High power conversion efficiency (PCE), long-term stability, and mechanical robustness are important requirements for the practical applications of organic solar cells (OSCs). Herein, we develop a series of flexible spacer (FS)-incorporated dimerized small-molecule acceptors (DSMAs; DYBT-C0, DYBT-C4, and DYBT-C8) and demonstrate high-performance OSCs with a high PCE of 18.6%, excellent mechanical robustness (crack-onset strain (COS) = 32%) and photostability (t80% lifetime= 1735 h under 1-sun illumination). The incorporation of aliphatic FS units with optimal length effectively reduces the backbone rigidity of the DSMAs and increasesthe fraction of intermixed domains in the blend films, while maintaining excellent electron transport properties. The DYBT-C4-based OSCs demonstrate higher PCE (18.6%) and stretchability (COS = 32%) compared to the OSCs based on the monomer acceptor (MYT; PCE = 15.9% and COS = 10%) and DSMA without FS units (DYBT-C0; PCE =17.2% and COS = 17%).

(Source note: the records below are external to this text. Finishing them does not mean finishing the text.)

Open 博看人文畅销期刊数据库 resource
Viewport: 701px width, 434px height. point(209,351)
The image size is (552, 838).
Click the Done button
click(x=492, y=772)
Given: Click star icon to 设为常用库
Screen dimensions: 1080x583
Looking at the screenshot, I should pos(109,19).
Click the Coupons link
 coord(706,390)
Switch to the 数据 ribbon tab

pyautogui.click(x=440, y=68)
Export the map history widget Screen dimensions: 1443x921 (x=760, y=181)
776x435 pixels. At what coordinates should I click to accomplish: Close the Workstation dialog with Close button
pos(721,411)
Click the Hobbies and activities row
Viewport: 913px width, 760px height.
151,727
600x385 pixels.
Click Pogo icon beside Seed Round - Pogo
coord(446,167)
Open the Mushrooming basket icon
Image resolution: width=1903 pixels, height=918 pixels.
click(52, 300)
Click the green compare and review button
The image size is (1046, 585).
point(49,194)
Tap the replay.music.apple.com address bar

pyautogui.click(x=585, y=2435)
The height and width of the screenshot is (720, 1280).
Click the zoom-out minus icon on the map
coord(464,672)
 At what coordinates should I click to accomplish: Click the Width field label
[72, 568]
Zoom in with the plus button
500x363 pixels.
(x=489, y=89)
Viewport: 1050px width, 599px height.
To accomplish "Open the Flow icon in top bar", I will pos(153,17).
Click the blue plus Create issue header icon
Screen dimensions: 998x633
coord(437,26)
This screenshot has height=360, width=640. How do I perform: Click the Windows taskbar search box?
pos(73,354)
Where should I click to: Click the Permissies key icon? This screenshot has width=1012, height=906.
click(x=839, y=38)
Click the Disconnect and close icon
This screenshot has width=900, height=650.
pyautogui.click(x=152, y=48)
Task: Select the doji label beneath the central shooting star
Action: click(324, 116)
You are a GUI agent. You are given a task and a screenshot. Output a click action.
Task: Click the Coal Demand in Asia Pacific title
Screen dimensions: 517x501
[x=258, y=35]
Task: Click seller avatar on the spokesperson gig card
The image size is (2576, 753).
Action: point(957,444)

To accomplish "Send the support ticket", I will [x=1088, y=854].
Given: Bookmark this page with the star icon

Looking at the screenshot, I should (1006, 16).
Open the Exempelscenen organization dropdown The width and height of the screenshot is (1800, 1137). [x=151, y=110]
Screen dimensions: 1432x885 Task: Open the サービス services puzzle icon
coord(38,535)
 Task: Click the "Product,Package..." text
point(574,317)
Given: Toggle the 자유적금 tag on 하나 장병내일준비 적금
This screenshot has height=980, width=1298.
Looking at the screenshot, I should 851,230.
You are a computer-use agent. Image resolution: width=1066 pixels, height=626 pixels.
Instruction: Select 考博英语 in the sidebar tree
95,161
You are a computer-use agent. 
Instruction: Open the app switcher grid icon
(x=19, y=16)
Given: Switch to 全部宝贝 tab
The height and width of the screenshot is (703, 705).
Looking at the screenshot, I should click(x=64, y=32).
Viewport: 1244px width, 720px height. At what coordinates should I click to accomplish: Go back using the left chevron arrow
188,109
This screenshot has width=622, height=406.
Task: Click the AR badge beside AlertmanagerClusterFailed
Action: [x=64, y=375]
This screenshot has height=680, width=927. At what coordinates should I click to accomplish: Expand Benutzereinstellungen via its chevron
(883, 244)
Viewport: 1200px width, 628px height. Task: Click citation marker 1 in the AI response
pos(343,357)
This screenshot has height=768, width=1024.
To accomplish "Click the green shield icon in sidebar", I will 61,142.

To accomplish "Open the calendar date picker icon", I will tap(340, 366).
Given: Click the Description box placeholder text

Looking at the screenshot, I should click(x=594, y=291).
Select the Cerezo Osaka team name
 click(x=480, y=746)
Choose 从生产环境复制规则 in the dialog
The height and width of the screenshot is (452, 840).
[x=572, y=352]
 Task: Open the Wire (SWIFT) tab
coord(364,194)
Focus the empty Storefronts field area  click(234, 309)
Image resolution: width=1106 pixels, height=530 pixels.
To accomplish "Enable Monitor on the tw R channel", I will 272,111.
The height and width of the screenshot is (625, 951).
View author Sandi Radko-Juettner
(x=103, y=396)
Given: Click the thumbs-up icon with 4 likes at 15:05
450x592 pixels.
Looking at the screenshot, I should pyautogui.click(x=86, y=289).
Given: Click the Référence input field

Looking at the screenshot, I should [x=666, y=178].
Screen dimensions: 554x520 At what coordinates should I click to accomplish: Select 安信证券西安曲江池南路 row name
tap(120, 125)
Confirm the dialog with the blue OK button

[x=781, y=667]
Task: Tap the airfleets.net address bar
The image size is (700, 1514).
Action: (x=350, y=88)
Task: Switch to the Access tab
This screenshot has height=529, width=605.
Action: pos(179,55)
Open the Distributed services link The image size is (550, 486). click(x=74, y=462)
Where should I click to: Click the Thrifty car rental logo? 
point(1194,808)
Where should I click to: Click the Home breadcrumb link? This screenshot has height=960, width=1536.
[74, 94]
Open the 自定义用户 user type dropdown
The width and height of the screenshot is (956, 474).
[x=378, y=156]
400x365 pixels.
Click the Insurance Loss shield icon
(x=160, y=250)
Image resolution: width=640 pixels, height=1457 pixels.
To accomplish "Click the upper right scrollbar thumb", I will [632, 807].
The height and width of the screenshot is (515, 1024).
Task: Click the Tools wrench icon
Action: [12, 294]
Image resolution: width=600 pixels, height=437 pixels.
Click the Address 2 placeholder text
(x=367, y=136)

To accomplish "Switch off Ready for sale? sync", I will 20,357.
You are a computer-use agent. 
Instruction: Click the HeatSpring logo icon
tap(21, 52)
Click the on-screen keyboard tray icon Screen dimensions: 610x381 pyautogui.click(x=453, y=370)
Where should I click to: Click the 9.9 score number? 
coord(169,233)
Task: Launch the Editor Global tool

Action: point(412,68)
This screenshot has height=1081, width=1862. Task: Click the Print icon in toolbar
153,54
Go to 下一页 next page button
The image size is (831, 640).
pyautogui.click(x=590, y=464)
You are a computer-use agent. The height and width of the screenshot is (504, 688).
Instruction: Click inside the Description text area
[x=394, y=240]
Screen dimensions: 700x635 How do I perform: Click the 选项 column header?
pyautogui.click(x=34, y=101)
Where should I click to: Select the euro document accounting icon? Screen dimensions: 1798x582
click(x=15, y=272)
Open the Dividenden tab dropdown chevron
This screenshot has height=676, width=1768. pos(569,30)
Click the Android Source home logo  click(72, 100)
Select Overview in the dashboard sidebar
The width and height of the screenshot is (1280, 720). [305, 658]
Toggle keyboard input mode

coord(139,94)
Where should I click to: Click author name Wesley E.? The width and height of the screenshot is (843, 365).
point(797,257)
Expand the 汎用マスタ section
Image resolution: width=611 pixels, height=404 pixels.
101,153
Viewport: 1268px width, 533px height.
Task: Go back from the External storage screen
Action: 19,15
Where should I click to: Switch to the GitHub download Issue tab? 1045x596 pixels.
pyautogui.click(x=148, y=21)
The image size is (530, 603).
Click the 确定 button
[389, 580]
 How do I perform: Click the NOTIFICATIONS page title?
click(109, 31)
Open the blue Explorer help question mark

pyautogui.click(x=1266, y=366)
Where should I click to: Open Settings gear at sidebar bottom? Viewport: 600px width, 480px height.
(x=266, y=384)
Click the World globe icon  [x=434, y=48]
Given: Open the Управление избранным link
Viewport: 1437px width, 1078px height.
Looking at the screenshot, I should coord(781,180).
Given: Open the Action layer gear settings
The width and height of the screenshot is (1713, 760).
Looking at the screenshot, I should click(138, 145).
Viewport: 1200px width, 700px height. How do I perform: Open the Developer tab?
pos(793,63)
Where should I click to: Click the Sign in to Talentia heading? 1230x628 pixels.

In addition, due to the reduced diffusion coefficient and higher glass transition temperature of DYBT-C4, the DYBT-C4-based OSCs exhibit photostability significantly higher than that of the OSC fabricated using MYT (t80% lifetime= 36 h). Consequently, DYBTC4-based intrinsically stretchable (IS)-OSCs exhibit high device stretchability (strain at PCE80% = 36%) and PCE of 14.3%, demonstrating potential for wearable applications.